> CHALLENGE
Continue the article on the FCC's net neutrality options from its final sentence.

> SUPPLIED PASSAGE
FCC Chairman Tom Wheeler is considering a novel legal strategy for solving the net neutrality mess the agency is currently in, one that would combine elements of the FCC’s two main legal options for enforcing rules on Internet providers.
Wheeler’s aides have been hinting for a month that the agency is seriously considering a so-called “hybrid” strategy, which would essentially regulate sections of Internet lines differently.
Broadband connections to consumers would be regulated lightly as a “retail” service. Lines between websites and services (or “edge providers,” in FCC-speak) and broadband providers would be regulated under old rules written for old phone networks. The Wall Street Journal also dug up some details about this hybrid proposal for a story published Thursday night.
Net neutrality is the idea that Internet providers shouldn’t be allowed to block or discriminate against any legal traffic. The FCC has tried twice to adopt net neutrality rules for Internet lines, but both attempts were shot down by the courts.
The agency has been considering three options. It can move ahead with what Wheeler already proposed, although that plan was widely criticized because it would allow Internet providers to charge websites and content companies for fast-lane service to consumers. The plan drew 3.9 million mostly negative comments, an agency record.
The FCC could re-regulate Internet lines under Title II of the Communications Act, which was written for old phone networks. That approach would unleash a flurry of lawsuits from phone and cable companies that don’t want to operate under antiquated rules that could force them to offer competitors wholesale access to their lines.
Taking a little bit from each side would allow Wheeler to argue that he’s trying to reach a compromise.
Net neutrality advocates argue that the third option, the hybrid approach, isn’t the best way to move forward since the plan is so convoluted it probably won’t hold up under the inevitable legal challenge. They want the agency to reverse a 2002 decision to deregulate Internet lines, which would give the agency clearer authority to police Internet providers.

> DATA SHOWN

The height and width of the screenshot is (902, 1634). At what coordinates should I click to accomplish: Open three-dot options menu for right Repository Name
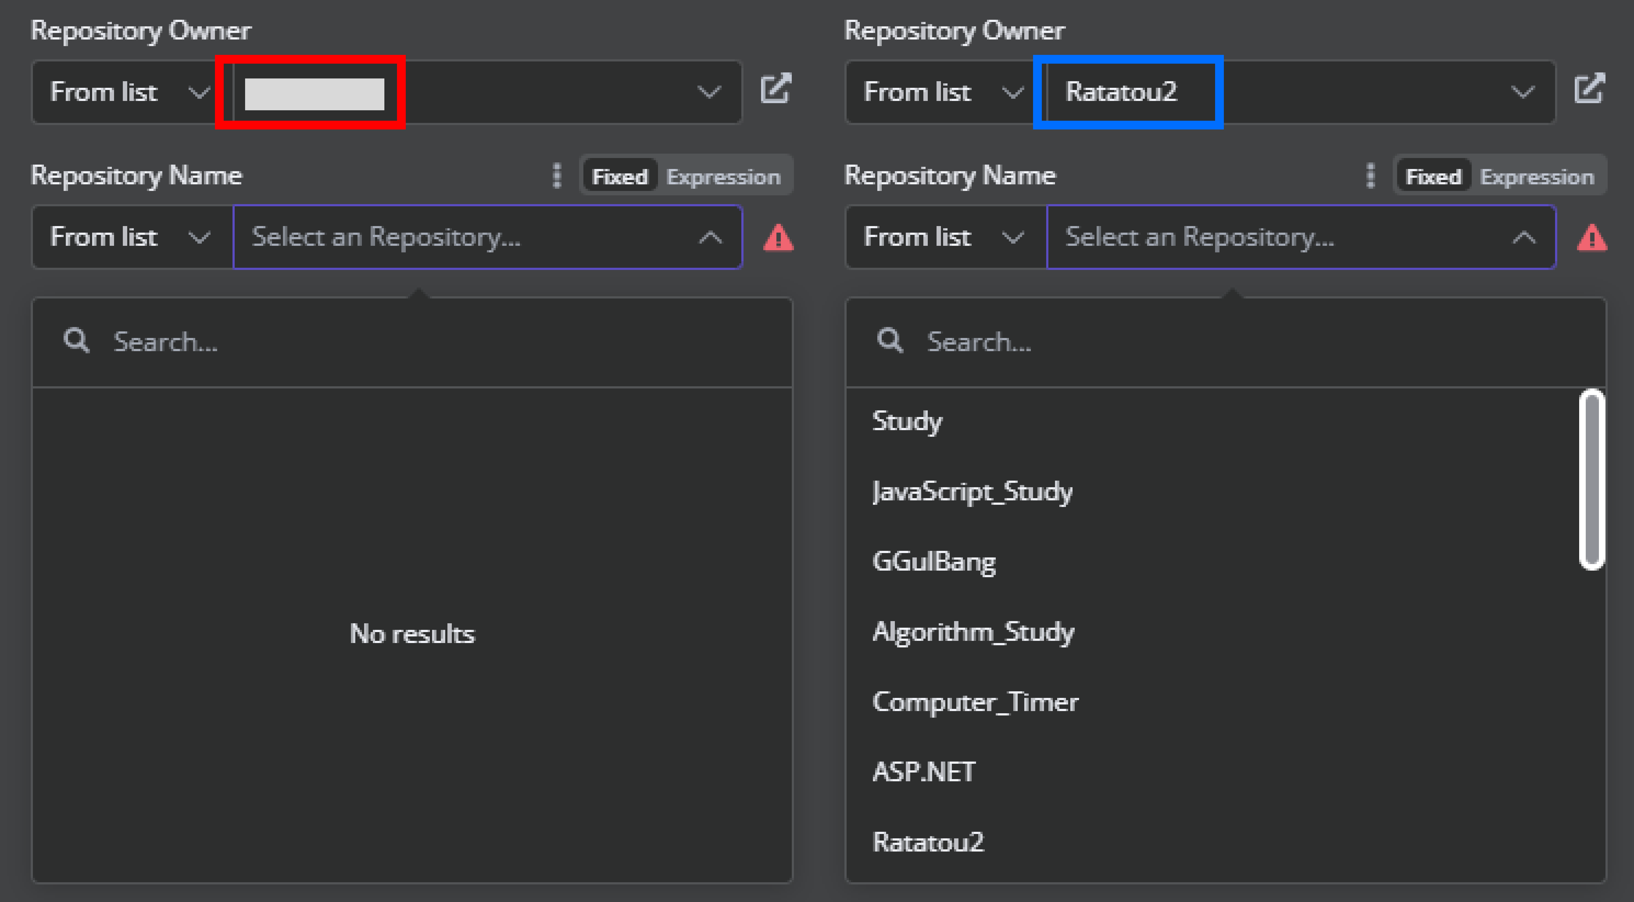[1370, 176]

> SOLVED PROBLEM
Stanford Law School professor Barbara van Schewick told Wheeler’s aides earlier this month that if the FCC tries a hybrid approach, “the FCC would lose in court a third time,” according to a filing with the agency Thursday in which she laid out in detail why such an approach would belly flop.
Public interest group Public Knowledge’s Senior Vice President Harold Feld also argued recently that it wasn’t a good approach: Since “the various ‘hybrid’ and ‘sender side’ approaches are complex and untested, they invite carriers to play games and find loopholes.”
Internet providers aren’t wild about the idea either, because they don’t want the FCC regulating any part of their lines under old Title II phone rules.
Internet providers and their supporters have been producing a flurry of papers arguing against the re-regulation approach, with titles like “Thinking the Unthinkable” and “Will the FCC Break the Internet?”
Ironically, even Verizon Communications this week embraced the same legal authority it sued the FCC over four years ago, a case that resulted in a federal appeals court tossing the FCC’s last effort at net neutrality rules.
With the election almost here — thereby lifting the unofficial ban on federal agencies doing anything even remotely controversial — Wheeler is expected to unveil his proposal in the next few weeks. An FCC spokeswoman declined to comment.
Update: An FCC spokeswoman said Friday in a statement that “the Chairman has said that all Title II options are under serious consideration, including proposals by Mozilla, CDT and others.”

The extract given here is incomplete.